PFP News

IRS TRIES TO KEEP UP WITH FINANCIAL DERIVATIVES

Washington, D.C. - The Internal Revenue Service is facing challenges keeping ahead of financial services companies that create sophisticated financial derivatives and offer them as a way to evade tax liabilities.

A report by the Government Accountability Office examined financial derivatives such as variable prepaid forward contracts and cross-border total return equity swaps, illustrating how they were able to achieve improper or disallowed tax results. The report noted that taxpayers have used financial derivatives such as these to lower their tax liability in ways that the courts have found improper or that Congress has disallowed.

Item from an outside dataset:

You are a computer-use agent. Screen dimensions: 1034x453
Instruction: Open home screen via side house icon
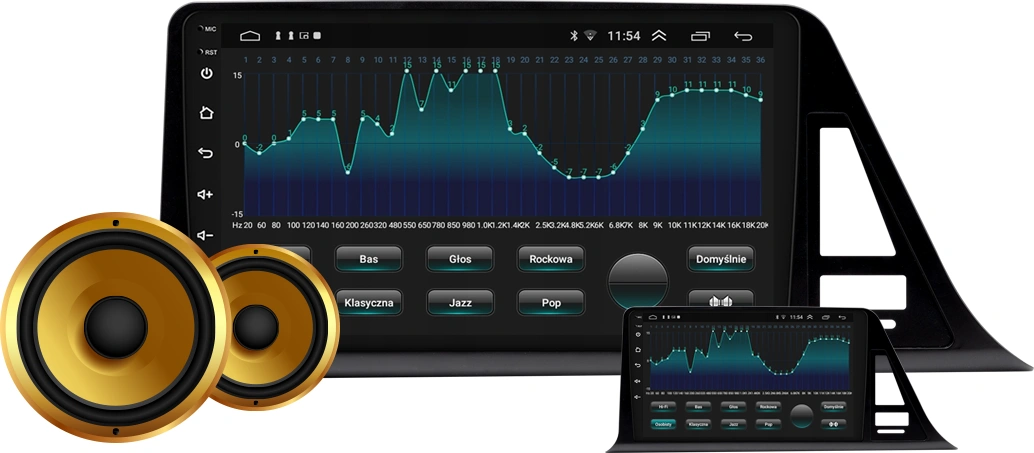206,112
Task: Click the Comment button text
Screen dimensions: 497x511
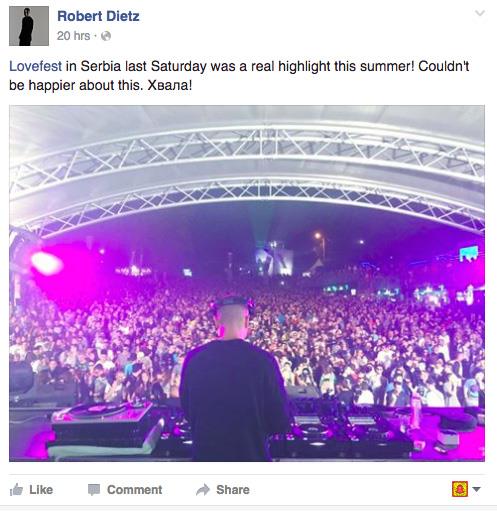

Some experts have suggested alternative ways to tax financial derivatives aside from the current approach. The IRS and the Treasury Department need to provide guidance to taxpayers when application of the tax law is complex or uncertain, as is often the case for financial derivatives, the report noted. Guidance to taxpayers is an important tool for the IRS to address tax effects and potential abuse. However, between 1996 and 2010, the Treasury and the IRS did not complete 14 out of 53 guidance projects related to financial derivatives that they designated as a priority for guidance on their annual Priority Guidance Plans.

While completing guidance is important in providing certainty to taxpayers and the IRS, and reducing the potential for abuse, challenges such as the risk of adverse economic impacts from the guidance changes and the transactional complexity of financial derivatives could delay the completion of guidance, the GAO noted. Since challenges may prevent the IRS from finalizing its guidance within a 12-month period, taxpayers need to be aware of the status of the ongoing guidance projects, some of which may take a number of years.

The IRS sometimes identifies new financial derivative products or new uses of them long after they have been introduced and gained considerable use, slowing down its ability to address potential abuses.